Source material ▸
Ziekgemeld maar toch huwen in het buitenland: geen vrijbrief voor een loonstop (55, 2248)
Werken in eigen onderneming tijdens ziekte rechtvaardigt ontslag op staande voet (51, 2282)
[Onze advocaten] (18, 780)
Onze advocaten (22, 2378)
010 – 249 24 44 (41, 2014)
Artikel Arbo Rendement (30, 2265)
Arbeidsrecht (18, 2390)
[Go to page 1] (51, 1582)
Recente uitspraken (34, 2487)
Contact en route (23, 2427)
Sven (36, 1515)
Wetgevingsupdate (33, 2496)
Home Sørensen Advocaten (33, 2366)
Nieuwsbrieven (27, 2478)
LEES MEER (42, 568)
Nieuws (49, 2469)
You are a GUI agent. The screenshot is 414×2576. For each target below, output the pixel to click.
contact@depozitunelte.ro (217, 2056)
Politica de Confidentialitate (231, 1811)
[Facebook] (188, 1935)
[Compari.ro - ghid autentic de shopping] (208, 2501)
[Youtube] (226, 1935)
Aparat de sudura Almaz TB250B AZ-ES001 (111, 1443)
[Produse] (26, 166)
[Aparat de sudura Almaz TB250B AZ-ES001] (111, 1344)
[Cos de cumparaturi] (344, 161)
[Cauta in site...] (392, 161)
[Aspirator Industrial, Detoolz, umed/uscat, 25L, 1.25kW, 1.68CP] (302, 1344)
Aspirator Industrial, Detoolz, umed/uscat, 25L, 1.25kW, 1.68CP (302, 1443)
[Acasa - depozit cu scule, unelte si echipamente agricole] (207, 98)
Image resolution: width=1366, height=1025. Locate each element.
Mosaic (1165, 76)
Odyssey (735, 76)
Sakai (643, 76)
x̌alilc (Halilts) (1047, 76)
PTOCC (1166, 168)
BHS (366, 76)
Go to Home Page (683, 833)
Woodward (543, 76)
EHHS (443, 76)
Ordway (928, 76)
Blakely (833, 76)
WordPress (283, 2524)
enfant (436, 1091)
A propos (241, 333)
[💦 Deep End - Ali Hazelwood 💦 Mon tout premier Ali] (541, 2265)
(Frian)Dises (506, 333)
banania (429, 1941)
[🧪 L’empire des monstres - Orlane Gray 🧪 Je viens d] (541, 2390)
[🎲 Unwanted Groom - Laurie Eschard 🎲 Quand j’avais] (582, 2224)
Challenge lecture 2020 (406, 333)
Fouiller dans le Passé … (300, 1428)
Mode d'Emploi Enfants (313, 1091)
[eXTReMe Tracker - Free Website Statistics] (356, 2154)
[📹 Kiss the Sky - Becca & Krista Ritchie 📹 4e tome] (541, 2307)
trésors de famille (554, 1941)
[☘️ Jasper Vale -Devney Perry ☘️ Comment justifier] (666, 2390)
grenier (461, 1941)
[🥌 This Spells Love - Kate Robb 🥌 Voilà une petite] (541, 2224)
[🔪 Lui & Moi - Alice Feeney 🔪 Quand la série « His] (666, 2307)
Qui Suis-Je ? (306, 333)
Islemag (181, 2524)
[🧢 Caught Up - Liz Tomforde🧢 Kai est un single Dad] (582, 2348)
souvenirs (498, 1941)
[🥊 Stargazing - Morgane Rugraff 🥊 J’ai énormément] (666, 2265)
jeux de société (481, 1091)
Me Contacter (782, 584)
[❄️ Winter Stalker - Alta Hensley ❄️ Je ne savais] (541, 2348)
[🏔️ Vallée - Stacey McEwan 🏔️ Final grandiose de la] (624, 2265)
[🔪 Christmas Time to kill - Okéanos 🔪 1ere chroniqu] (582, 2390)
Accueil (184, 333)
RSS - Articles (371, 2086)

Assignment ▸
Set down exactly the lines of the data above, beginning with the line that has "Wetgevingsupdate (33, 2496)" and ending with the line that has "contact@depozitunelte.ro (217, 2056)", and no others.

Exercise result ▸
Wetgevingsupdate (33, 2496)
Home Sørensen Advocaten (33, 2366)
Nieuwsbrieven (27, 2478)
LEES MEER (42, 568)
Nieuws (49, 2469)
You are a GUI agent. The screenshot is 414×2576. For each target below, output the pixel to click.
contact@depozitunelte.ro (217, 2056)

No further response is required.